[WORK REQUIRED]:
Continue the forum discussion below about growing and selling hydroponic produce, starting after its last reply.

[TEXT PROVIDED]:
=== Section Start ===

Do you need any state permits to sell to restaurants?
Thoughts on tokenizing lettuce? Harvestable hydroponically every 45 days so short life cycles.
There are a lot of greenhouses for sale in Ohio which has a lot of access to most of the US population.
Been worried about if hydroponic coin would be a security.
Would be cool to have each table be a masternode
>Females of the freshwater shrimp Caridina ensifera are capable of storing sperm from multiple partners
Not so different from human females
For unprocessed produce, depends on the state. There isn't much regulation on it, but you might get inspected. Start reading up here:
urbanaglaw.org
for whatever state you live in. Unprocessed food is pretty easy, vegetables and fruits are pretty simple, same for fish and venison. If you don't want to visit every restaurant in your area, and can produce a regular crop of something, look into a small stall or table at a farmer's market in your area, and sign up with local CSAs and groups.
Does that apply to juicing as well?
Gonna have to look into europoor regulations on this. Probably would get away with it on a small scale though.
Thanks! Finally, I'm assuming you set up an LLC?
Yes, juicing is processing.

=== Section End ===

[MATERIAL PROVIDED]:
=== Section Start ===

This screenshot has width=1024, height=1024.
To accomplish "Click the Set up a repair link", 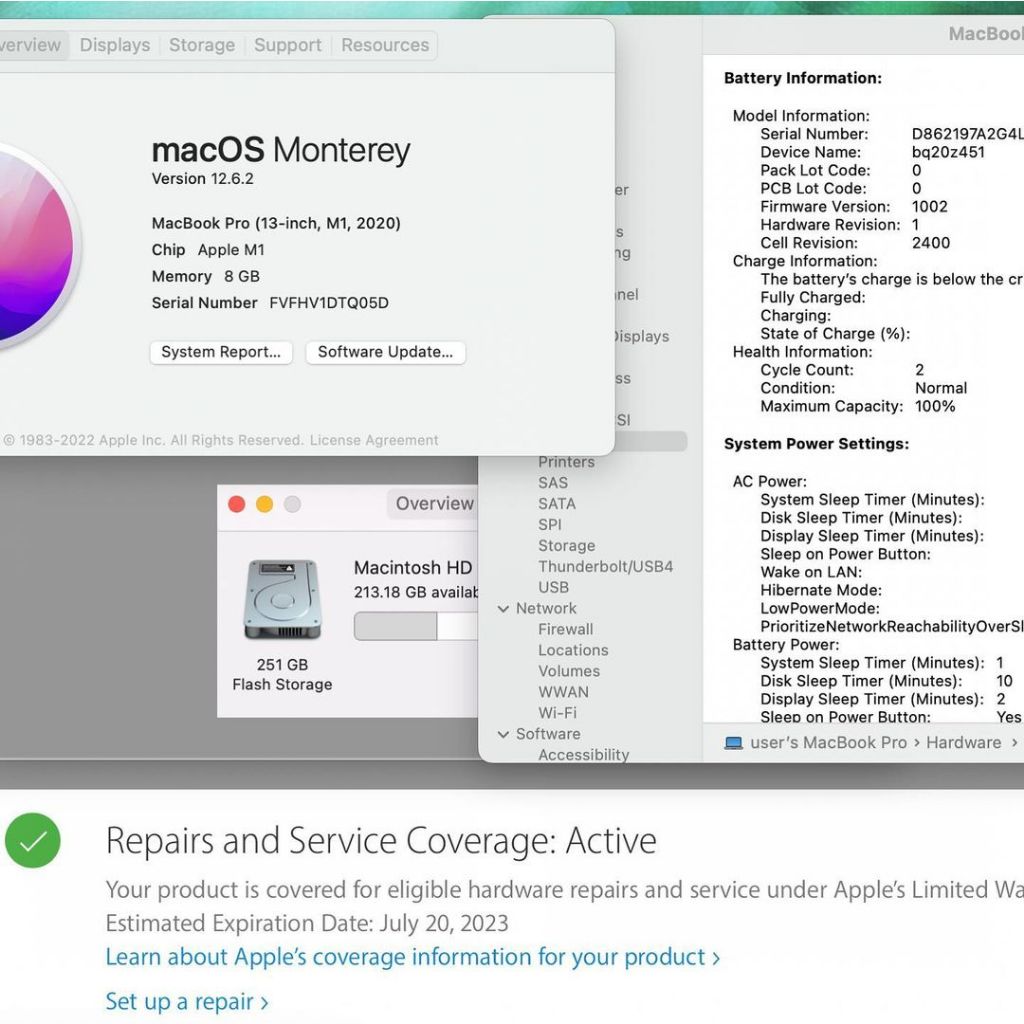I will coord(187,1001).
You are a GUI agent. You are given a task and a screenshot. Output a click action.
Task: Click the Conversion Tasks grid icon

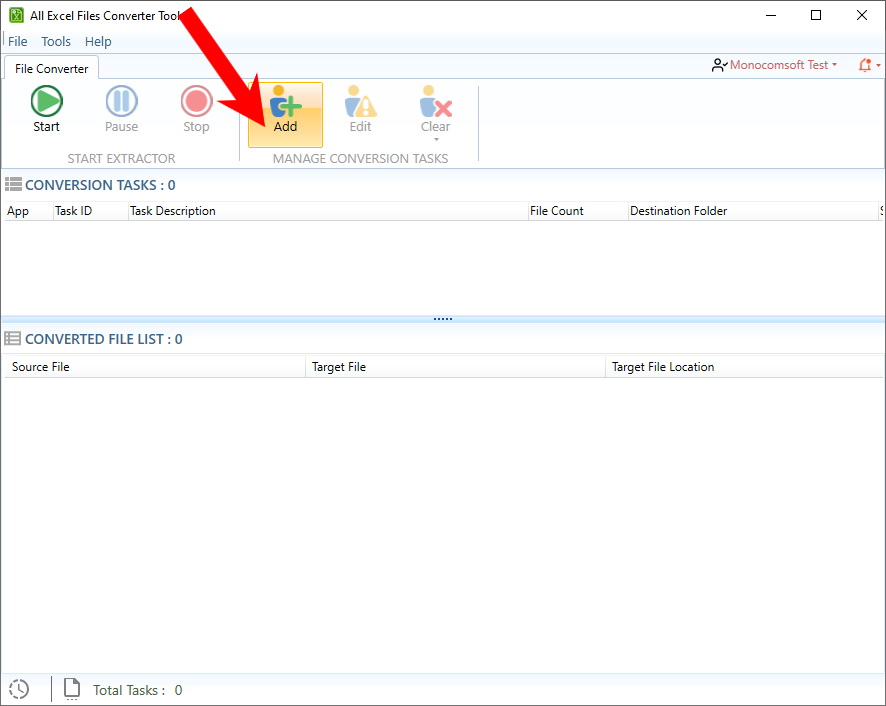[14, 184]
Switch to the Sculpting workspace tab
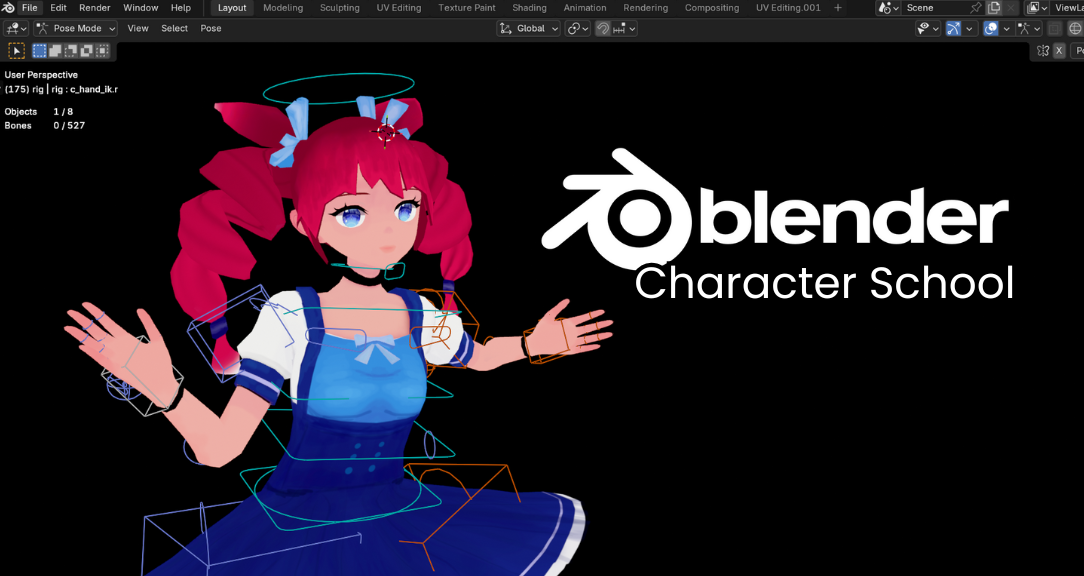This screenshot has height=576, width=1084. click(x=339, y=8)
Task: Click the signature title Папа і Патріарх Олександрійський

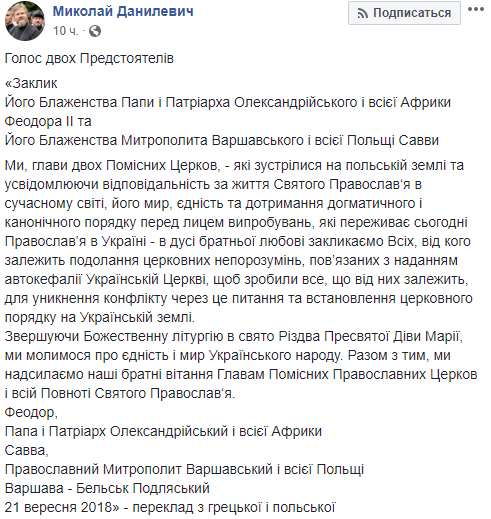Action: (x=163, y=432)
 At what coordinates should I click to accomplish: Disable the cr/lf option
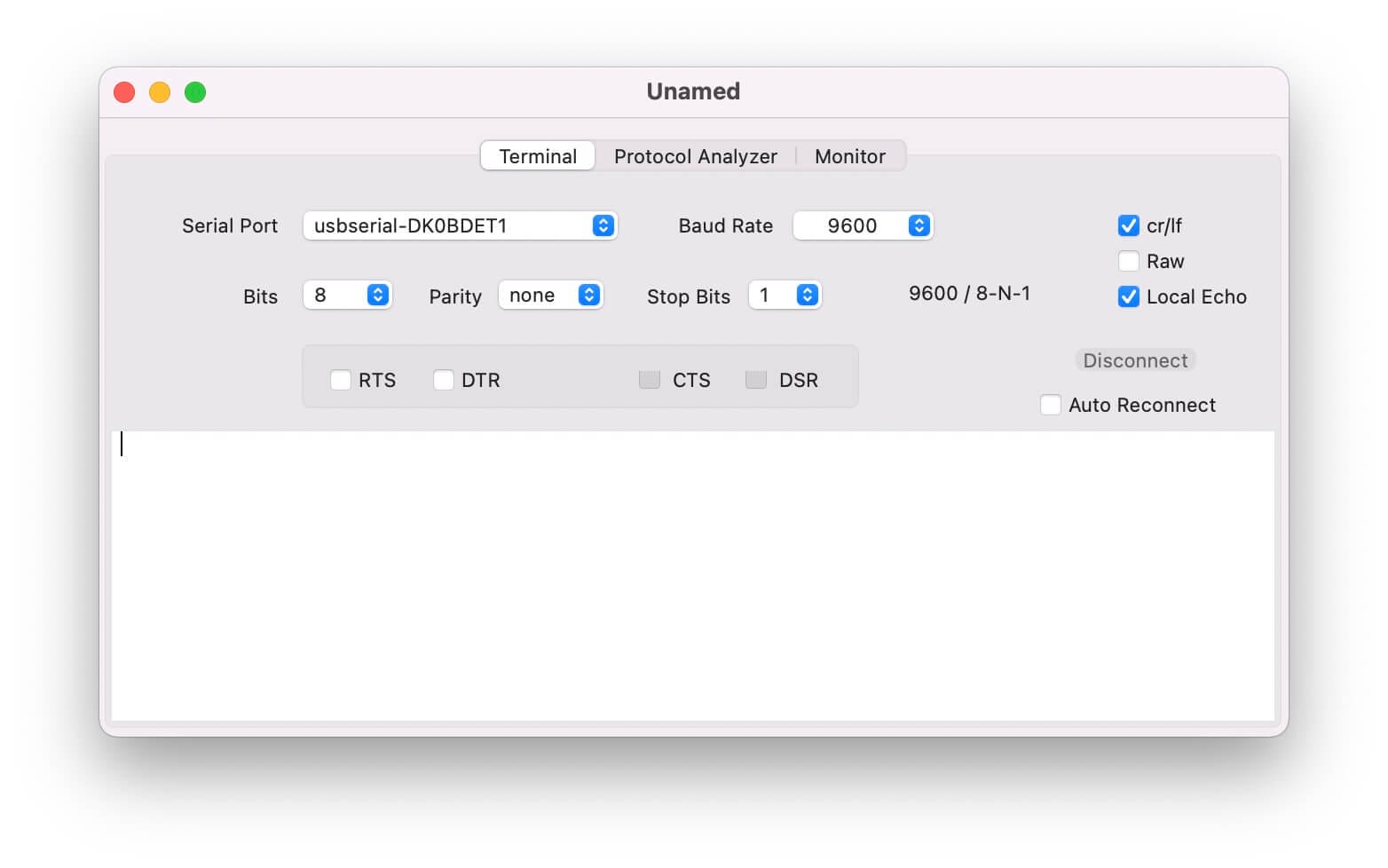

=== Section End ===

[RESPONSE]:
I don't do it myself, I worked in the food industry for over 12 years, and the particular aspect of the company I worked for brought us into contact with a lot of small farmers, and restaurants. I knew one chef who got things like rosemary from neighbors who grew it as groundcover in their yard, and grew all of her own herbs, and sold the surplus. Plus, i grew up in an area where a lot of people had roadside stands for things like corn, apples, cherries, pumpkins, and all kinds of produce, from backyard operations.
If you grow/raise something, there's a market for it. Farmer's markets are a good place to start. My neighbors had almond trees, and they'd sell the harvest every year for a couple hundred dollars. (Until mexicans discovered the trees, and would strip them overnight, so they took pomagranate trees, and would make a pretty decent profit off them - she'd sell a big chunk of it to zoos in the area, for animals that eat them in the wild.
I'm not a hippy, or anything, but I've always been supportive of this kind of shit. Growing up, we had a small truck garden, that fed us pretty well for not that much work. Once my mom started canning, we had more food than we knew what to do with.
I don't have the ability to do anything right now, but I have some plans/ideas for the future. Fuck Monsanto and the other farming combines, I try to buy local when I can.
Truck garden? Like, growing food in the bed of a pickup truck? Square foot gardening on wheels? Do tell us more.
It's shorthand for a garden big enough to require a small truck to operate. Bigger than a small garden, like 10x10', but not big enough to be called a farm.
>fishlore.com
fishlore.com
You post ammonia treatment but another post is saying any amount of amonia could kill the shrimp
Threads like this on biz make me smile.
I encourage anyone interested in mushroom farming to check out any book by Paul Stamets; guy wrote the book on Growing Gourmet and Medicinal Mushrooms.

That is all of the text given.